7 · Practical Acts of Micro‑Ubuntu (Calories Included)

  1. Adopt a Kilometre – Greet every security guard, hawker, and cleaner by name for 30 days. 
  2. Pass the Salt Online – Rewrite your hottest rebuttal as a sincere question before posting. 
  3. Kitchen‑Chair Amnesty – Host supper where each guest brings a grievance with another guest; eat first, talk second. 
  4. Library Receipt Roulette – Tuck an encouraging note inside a returned library book. 
  5. Civic Cooling‑Off Period – Wait 48 hours before deciding you’re outraged. 
  6. Electric‑Fence Fika – Once a month, invite the neighbour whose dog keeps you awake to coffee over the wall. 
  7. Queue DJ – Create a shared playlist via Bluetooth speaker while everyone waits at Licensing. Democracy is easier in 4/4 time. 
  8. Mentor in the Dark – Offer load‑shedding study sessions lit by rechargeable lanterns at the local hall. 
  9. Grocery‑Basket Swap – Switch shopping lists with a friend from another culture and cook each other’s supper. 
  10. Two‑Month Mercy Challenge – Practise a cooling‑off period in personal conflict: no final words, no ultimatums, for sixty days. If Ubuntu House can hold a baby that long, you can hold your fury.

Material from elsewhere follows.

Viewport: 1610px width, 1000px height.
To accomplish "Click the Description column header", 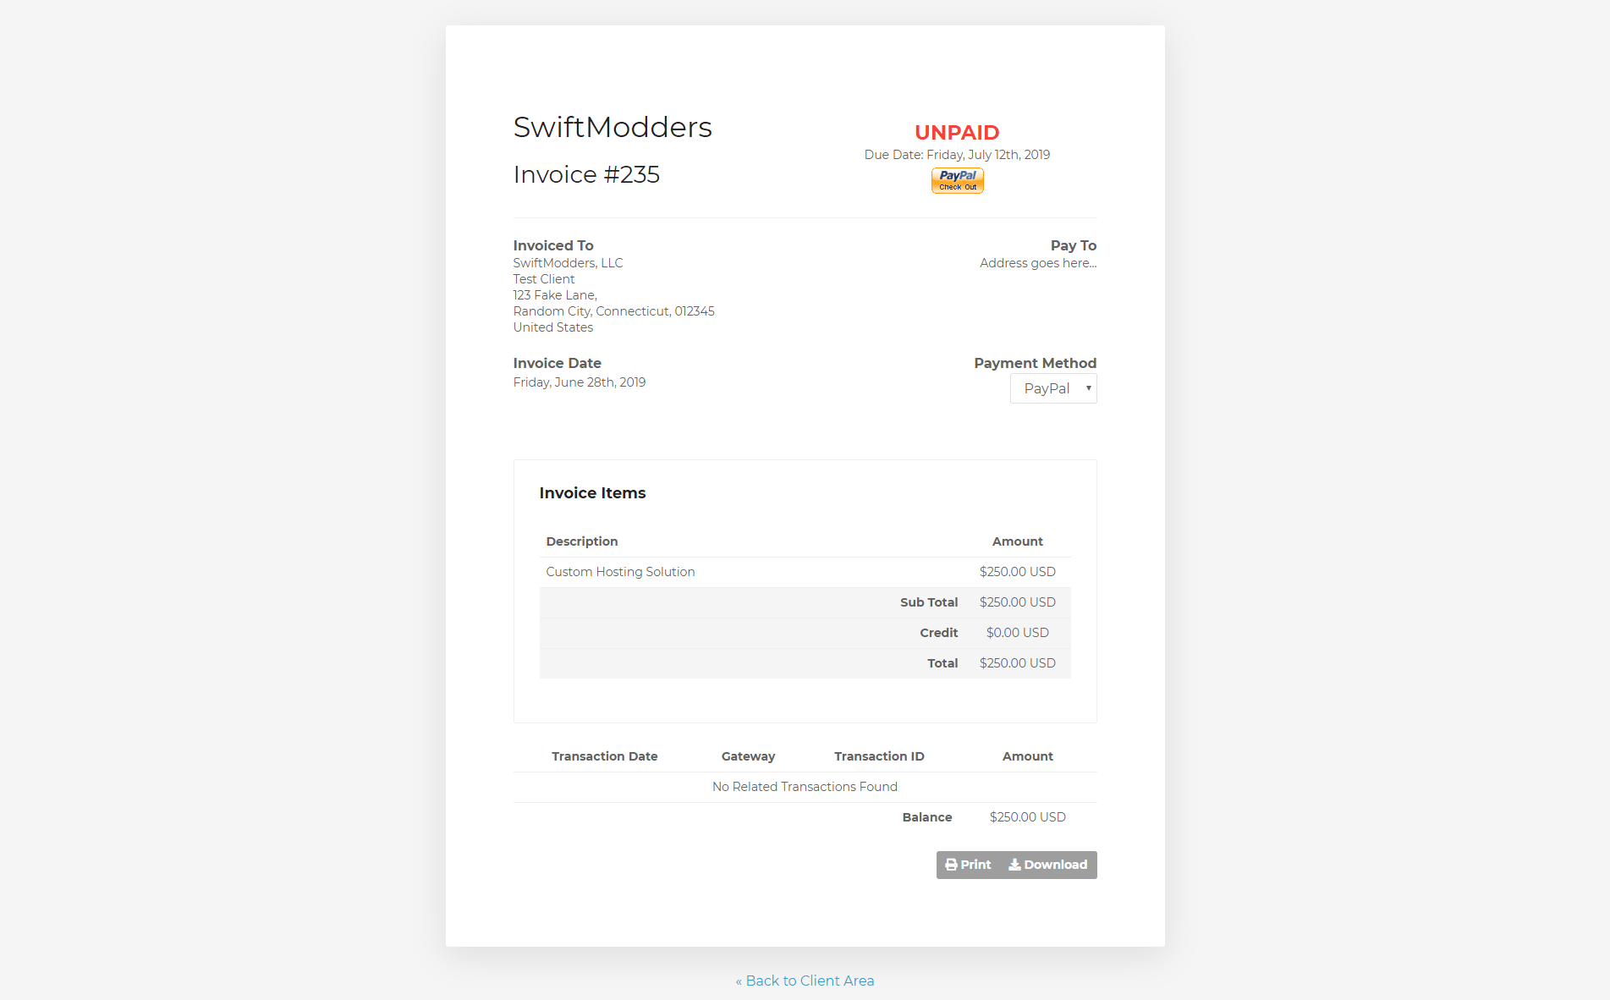I will click(582, 541).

8 · Conclusion — Leaving the House, Extending the Table

As dusk melted across Goodwood, Zola pressed her forehead against Ubuntu House’s gate.

“Did I cry a lot here?” she asked.
“No,” Auntie Nomsa smiled. “You slept, you ate, and every time we picked you up, you looked.”

Looked—present continuous tense. Zola is still looking, scanning horizons for blank pages she will someday fill. So, too, is South Africa. Our village house is vast; its rooms echo with unfinished sentences; its long table stretches beyond the throw of any single candle.

When we finally drove away, Zola waved through the rear window. I realised she wasn’t saying goodbye; she was resetting the horizon line between who she has been and who she might still become.

If a child’s first home can teach patience to legal systems, courage to birth‑mothers, and endurance to strangers who may never again see her face, imagine what a country of sixty‑two million could teach itself—if we sat down, passed the ladle, and tasted the stew before criticising the menu.

Let the tears come—of sadness for what’s broken, of joy for what still breathes. Then wipe them away with the corner of a neighbour’s serviette. Hope survives exactly there: in the messy, generous moment where my humanity needs yours to taste like anything at all.